Burglaries increase campus-wide
November 8, 2011
The 2011 campus safety report indicates decreases in some categories of on-campus criminal activity in 2010, while other classes of crime spiked. The report, released annually as mandated by the 1990 Clery Act, provides an overview of the criminal activity on campus in a given year and offers a glimpse at larger trends.
The number of forcible sex offenses and aggravated assaults decreased on campus from 2009 to 2010.
Three forcible sex offenses were reported in 2010, two fewer than the previous year, and one aggravated assault was reported, five fewer than in 2009.
The College of William and Mary Police Chief Don Challis said he hoped the decrease in reported sexual assaults was due to an actual decline in the number of incidents.
“So often it’s how comfortable a survivor feels about contacting us,” he said. “Hopefully they’re going down.”
Some crime rates did escalate. Last year saw the first arrest for illegal weapons possession on campus since 2002. Burglary, defined as unlawful entry into a structure with the intent to commit a crime, increased on campus in 2010. There were 23 incidents reported, up from 17 in 2009. This reflects an upward trend in
burglaries on campus over the past 10 years.
“We’re working hard with faculty, staff and students to encourage people to report those things,” Challis said. “Either our students and community feel better about contacting us, which we hope is the case, or there are more of these things going on. In tough economic times, you’re likely to have a few more things walk away.”
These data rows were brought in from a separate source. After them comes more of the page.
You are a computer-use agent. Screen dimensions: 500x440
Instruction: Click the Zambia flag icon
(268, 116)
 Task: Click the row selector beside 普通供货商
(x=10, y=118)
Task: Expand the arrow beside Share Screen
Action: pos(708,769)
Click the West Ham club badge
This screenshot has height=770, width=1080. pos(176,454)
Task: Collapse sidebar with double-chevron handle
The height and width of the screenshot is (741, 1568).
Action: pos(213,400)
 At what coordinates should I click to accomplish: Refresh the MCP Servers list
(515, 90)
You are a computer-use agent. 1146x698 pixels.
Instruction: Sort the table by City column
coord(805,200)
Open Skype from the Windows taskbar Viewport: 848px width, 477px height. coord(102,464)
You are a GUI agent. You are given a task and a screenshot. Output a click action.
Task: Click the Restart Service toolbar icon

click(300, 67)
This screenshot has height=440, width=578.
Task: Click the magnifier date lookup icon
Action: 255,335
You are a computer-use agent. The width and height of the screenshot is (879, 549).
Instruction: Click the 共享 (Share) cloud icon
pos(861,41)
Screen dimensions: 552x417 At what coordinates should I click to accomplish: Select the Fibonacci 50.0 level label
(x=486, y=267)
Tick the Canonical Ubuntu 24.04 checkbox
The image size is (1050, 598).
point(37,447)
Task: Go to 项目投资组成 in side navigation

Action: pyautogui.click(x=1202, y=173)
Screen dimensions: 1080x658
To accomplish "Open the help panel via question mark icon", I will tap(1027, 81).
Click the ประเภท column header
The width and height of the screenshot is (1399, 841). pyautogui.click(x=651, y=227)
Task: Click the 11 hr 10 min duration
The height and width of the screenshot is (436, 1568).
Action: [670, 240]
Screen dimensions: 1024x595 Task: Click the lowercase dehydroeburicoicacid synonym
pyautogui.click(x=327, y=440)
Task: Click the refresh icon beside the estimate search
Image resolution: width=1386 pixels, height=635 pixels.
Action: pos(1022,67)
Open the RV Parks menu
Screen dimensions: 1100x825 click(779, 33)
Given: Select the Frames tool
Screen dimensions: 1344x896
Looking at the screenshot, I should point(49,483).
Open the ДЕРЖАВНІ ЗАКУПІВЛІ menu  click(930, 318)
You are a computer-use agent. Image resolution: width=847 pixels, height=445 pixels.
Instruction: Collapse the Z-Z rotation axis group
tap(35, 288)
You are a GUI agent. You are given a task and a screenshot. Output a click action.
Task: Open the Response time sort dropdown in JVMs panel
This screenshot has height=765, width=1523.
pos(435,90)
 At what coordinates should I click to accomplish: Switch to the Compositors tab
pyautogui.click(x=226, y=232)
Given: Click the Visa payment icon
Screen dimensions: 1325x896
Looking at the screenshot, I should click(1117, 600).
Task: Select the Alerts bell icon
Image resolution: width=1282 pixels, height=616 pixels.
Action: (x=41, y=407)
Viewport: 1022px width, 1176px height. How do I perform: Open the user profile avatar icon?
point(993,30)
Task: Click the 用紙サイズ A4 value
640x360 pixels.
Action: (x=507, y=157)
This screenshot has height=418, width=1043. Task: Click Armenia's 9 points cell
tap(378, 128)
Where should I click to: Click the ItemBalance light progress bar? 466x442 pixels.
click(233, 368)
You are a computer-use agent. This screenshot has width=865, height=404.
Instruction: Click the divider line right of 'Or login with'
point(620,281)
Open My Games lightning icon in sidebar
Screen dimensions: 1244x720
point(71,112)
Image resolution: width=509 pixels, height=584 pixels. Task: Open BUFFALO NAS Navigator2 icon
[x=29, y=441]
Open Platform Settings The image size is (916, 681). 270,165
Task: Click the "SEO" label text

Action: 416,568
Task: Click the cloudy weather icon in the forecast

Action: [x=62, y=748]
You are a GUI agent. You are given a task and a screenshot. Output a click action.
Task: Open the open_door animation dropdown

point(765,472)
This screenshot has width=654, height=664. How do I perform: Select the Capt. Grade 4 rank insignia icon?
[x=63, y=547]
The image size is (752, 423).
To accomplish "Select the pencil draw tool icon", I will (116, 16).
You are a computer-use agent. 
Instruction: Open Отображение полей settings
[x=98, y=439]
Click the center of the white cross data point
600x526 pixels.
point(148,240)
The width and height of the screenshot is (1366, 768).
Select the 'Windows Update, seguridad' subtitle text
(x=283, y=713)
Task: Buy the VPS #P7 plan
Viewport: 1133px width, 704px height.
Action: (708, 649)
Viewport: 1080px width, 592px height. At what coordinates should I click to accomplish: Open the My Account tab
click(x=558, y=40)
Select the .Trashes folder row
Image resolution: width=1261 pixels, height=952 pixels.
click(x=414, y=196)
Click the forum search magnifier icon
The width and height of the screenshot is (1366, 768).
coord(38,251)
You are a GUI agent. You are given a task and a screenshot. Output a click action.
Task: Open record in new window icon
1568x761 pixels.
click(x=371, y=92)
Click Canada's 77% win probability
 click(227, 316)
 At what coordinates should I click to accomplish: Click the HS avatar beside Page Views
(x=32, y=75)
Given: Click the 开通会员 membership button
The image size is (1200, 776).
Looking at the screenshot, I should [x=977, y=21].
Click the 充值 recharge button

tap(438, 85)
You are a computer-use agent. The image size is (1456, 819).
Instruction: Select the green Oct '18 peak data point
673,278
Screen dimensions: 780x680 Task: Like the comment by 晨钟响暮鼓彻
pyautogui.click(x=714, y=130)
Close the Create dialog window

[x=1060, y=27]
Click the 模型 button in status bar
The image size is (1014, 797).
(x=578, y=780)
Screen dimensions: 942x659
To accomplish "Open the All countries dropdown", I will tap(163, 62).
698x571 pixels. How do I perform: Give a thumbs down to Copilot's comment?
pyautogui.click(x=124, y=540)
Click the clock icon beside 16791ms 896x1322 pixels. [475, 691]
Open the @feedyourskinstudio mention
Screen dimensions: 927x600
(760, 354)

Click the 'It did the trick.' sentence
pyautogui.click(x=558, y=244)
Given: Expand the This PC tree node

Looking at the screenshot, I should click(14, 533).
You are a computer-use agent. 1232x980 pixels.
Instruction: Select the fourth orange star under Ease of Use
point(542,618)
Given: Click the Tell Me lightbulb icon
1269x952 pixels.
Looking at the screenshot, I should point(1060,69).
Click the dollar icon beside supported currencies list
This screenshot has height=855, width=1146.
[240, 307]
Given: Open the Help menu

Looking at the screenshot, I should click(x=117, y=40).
Challis said most on-campus burglaries occur when students enter other students’ rooms.
“Lock your doors,” he said. “The biggest thing that we see is most of these crimes are crimes of convenience.”
Local police recorded 26 liquor law violations on public property last year, which was nine more than recorded in 2009, but nowhere near the 106 noted in 2005.
Williamsburg Police Major Greg Riley said he had not noticed an increase in student liquor law violations, but offered what he called common-sense advice for avoiding legal trouble.
“Don’t commit the crimes,” he said. “Make sure you have a designated driver — that helps you avoid the problem with drunk-driving charges. This applies with using the buddy system when you go out and party. Make sure someone is responsible enough to make sure everyone gets home safe and sound.
A group of friends should be able to trade that off so everyone has a good time throughout the college year.”
Lisa Sthreshley ’12 said she has not noticed much fluctuation in crime during her three and a half years at the College and that she feels safe on campus.
Recent safety notices from College administrators have not fazed her.
“I always feel like all the emails from Ginger Ambler talk about things happening right off campus,” Sthreshley said. “And that doesn’t affect me because I don’t really go off campus.”
For traveling off campus, Riley advised students to be aware of their surroundings, stay out of poorly lit areas, know the serial numbers of their electronic items and report suspicious activity.
Sthreshley said she thinks students at the College could take more precautions to ensure their own safety.
“I’m an orientation aide, and during one training session the assistant dean of students said that William and
Mary students are a little too trusting and don’t report strange behavior they see on campus,” she said. “I think that’s true.”
“If something looks suspicious, act accordingly,” he said.